Grevillea gariwerdensis is a species of flowering plant in the family Proteaceae and is endemic to Grampians National Park in Victoria, Australia. It is a shrub with more or less linear to narrowly oblong leaves, and white to pink flowers with brownish hairs.

==Description==
Grevillea gariwerdensis is a shrub that typically grows to a height of 0.3–1 m and has ridged branchlets with silky hairs between the ridges. Its leaves are more or less linear to oblong or egg-shaped with the narrower end towards the base, 10–30 mm long and 1–3 mm wide. The flowers are usually arranged on the ends of branchlets in groups of six to sixteen on a peduncle up to 15 mm long and are white to pink with brownish hairs, the pistil 7–8.5 mm long.
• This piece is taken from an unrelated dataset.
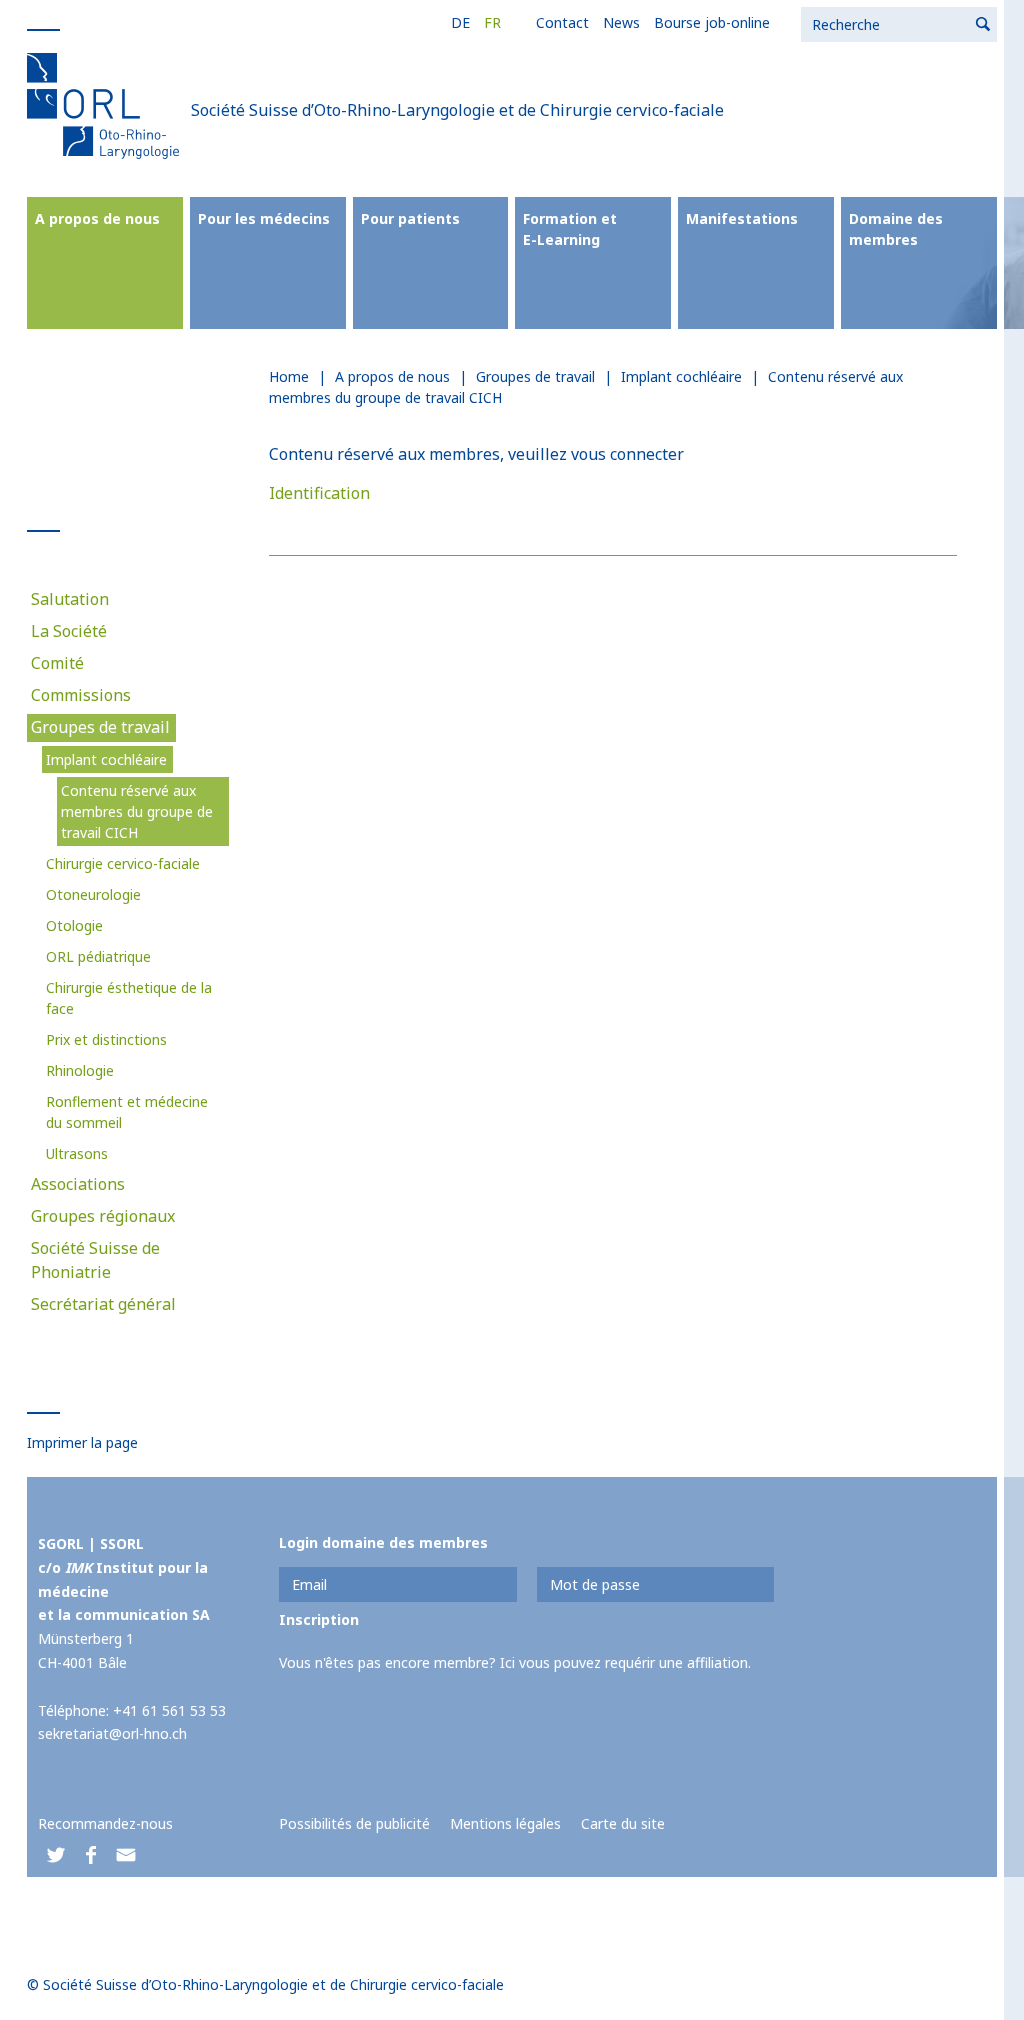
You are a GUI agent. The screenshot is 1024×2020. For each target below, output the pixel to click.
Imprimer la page (82, 1442)
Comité (57, 663)
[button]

Flowering occurs from October to January and the fruit is a narrowly oval follicle 9–10 mm long.

This grevillea is very similar in appearance to both Grevillea micrantha and Grevillea parviflora.

==Taxonomy==
Grevillea gariwerdensis was first formally described in 2000 by Robert Owen Makinson in the Flora of Australia from specimens collected near Halls Gap by Alexander Clifford Beauglehole in 1966. The specific epithet (gariwerdensis) refers to the Gariwerd Range, also known as the Grampians Range in Grampians National Park, where this species is endemic.

==Distribution and habitat==
The species occurs on sandy soils in low moist heaths within Grampians National Park.

==Conservation status==
Grevillea gariwerdensis is listed as data deficient on the Department of Sustainability and Environment's Advisory List of Rare Or Threatened Plants In Victoria.